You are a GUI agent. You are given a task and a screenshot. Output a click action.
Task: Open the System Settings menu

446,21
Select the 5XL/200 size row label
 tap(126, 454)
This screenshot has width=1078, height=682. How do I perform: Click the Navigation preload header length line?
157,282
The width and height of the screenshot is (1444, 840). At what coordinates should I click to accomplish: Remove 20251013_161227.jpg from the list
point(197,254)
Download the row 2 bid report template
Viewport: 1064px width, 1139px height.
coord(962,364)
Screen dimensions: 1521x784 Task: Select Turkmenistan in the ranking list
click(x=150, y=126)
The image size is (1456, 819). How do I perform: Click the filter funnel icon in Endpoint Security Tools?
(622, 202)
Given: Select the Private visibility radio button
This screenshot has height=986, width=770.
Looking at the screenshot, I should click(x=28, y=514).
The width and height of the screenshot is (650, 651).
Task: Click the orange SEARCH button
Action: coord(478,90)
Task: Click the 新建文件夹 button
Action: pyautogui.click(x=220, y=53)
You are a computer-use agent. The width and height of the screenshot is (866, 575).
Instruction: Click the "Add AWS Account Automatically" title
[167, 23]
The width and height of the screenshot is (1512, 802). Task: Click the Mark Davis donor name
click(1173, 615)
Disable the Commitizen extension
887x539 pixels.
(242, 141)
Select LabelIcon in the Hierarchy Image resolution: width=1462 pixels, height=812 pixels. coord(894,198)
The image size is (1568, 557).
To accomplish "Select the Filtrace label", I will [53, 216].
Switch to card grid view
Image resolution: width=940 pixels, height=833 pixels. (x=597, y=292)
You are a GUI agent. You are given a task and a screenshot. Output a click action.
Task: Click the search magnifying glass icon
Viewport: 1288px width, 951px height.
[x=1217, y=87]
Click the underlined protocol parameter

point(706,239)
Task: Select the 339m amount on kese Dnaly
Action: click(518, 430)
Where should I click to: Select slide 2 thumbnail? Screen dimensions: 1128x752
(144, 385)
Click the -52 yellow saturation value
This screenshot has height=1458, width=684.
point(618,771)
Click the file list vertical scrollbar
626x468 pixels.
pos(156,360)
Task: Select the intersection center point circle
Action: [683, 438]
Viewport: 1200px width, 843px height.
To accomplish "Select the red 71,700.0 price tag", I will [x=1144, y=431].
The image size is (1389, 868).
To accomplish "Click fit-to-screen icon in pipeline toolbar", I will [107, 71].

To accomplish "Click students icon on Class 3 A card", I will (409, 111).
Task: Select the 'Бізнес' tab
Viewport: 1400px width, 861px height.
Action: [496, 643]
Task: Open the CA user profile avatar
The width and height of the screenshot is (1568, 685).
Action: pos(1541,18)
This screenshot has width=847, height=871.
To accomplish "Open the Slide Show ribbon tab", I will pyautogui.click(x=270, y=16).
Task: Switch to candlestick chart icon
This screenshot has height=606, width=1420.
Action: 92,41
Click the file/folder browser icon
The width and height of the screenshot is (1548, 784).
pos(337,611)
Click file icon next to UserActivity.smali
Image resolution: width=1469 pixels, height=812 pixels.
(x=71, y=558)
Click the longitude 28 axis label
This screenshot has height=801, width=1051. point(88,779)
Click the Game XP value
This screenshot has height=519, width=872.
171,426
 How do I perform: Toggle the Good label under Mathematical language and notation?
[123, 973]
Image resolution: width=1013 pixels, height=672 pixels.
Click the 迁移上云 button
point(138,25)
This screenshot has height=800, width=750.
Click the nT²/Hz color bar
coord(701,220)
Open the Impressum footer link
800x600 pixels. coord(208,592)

TASK REQUIREMENTS - Could you copy out all of the material above word for word, from the first line to the last?

OUTPUT FOR THIS TASK -
You are a GUI agent. You are given a task and a screenshot. Output a click action.
Task: Open the System Settings menu

446,21
Select the 5XL/200 size row label
 tap(126, 454)
This screenshot has width=1078, height=682. How do I perform: Click the Navigation preload header length line?
157,282
The width and height of the screenshot is (1444, 840). At what coordinates should I click to accomplish: Remove 20251013_161227.jpg from the list
point(197,254)
Download the row 2 bid report template
Viewport: 1064px width, 1139px height.
coord(962,364)
Screen dimensions: 1521x784 Task: Select Turkmenistan in the ranking list
click(x=150, y=126)
The image size is (1456, 819). How do I perform: Click the filter funnel icon in Endpoint Security Tools?
(622, 202)
Given: Select the Private visibility radio button
This screenshot has height=986, width=770.
Looking at the screenshot, I should click(x=28, y=514).
The width and height of the screenshot is (650, 651).
Task: Click the orange SEARCH button
Action: coord(478,90)
Task: Click the 新建文件夹 button
Action: pyautogui.click(x=220, y=53)
You are a computer-use agent. The width and height of the screenshot is (866, 575).
Instruction: Click the "Add AWS Account Automatically" title
[167, 23]
The width and height of the screenshot is (1512, 802). Task: Click the Mark Davis donor name
click(1173, 615)
Disable the Commitizen extension
887x539 pixels.
(242, 141)
Select LabelIcon in the Hierarchy Image resolution: width=1462 pixels, height=812 pixels. coord(894,198)
The image size is (1568, 557).
To accomplish "Select the Filtrace label", I will [53, 216].
Switch to card grid view
Image resolution: width=940 pixels, height=833 pixels. (x=597, y=292)
You are a GUI agent. You are given a task and a screenshot. Output a click action.
Task: Click the search magnifying glass icon
Viewport: 1288px width, 951px height.
[x=1217, y=87]
Click the underlined protocol parameter

point(706,239)
Task: Select the 339m amount on kese Dnaly
Action: click(518, 430)
Where should I click to: Select slide 2 thumbnail? Screen dimensions: 1128x752
(144, 385)
Click the -52 yellow saturation value
This screenshot has height=1458, width=684.
point(618,771)
Click the file list vertical scrollbar
626x468 pixels.
pos(156,360)
Task: Select the intersection center point circle
Action: [683, 438]
Viewport: 1200px width, 843px height.
To accomplish "Select the red 71,700.0 price tag", I will [x=1144, y=431].
The image size is (1389, 868).
To accomplish "Click fit-to-screen icon in pipeline toolbar", I will [107, 71].

To accomplish "Click students icon on Class 3 A card", I will (409, 111).
Task: Select the 'Бізнес' tab
Viewport: 1400px width, 861px height.
Action: [496, 643]
Task: Open the CA user profile avatar
The width and height of the screenshot is (1568, 685).
Action: pos(1541,18)
This screenshot has width=847, height=871.
To accomplish "Open the Slide Show ribbon tab", I will pyautogui.click(x=270, y=16).
Task: Switch to candlestick chart icon
This screenshot has height=606, width=1420.
Action: 92,41
Click the file/folder browser icon
The width and height of the screenshot is (1548, 784).
pos(337,611)
Click file icon next to UserActivity.smali
Image resolution: width=1469 pixels, height=812 pixels.
(x=71, y=558)
Click the longitude 28 axis label
This screenshot has height=801, width=1051. point(88,779)
Click the Game XP value
This screenshot has height=519, width=872.
171,426
 How do I perform: Toggle the Good label under Mathematical language and notation?
[123, 973]
Image resolution: width=1013 pixels, height=672 pixels.
Click the 迁移上云 button
point(138,25)
This screenshot has height=800, width=750.
Click the nT²/Hz color bar
coord(701,220)
Open the Impressum footer link
800x600 pixels. coord(208,592)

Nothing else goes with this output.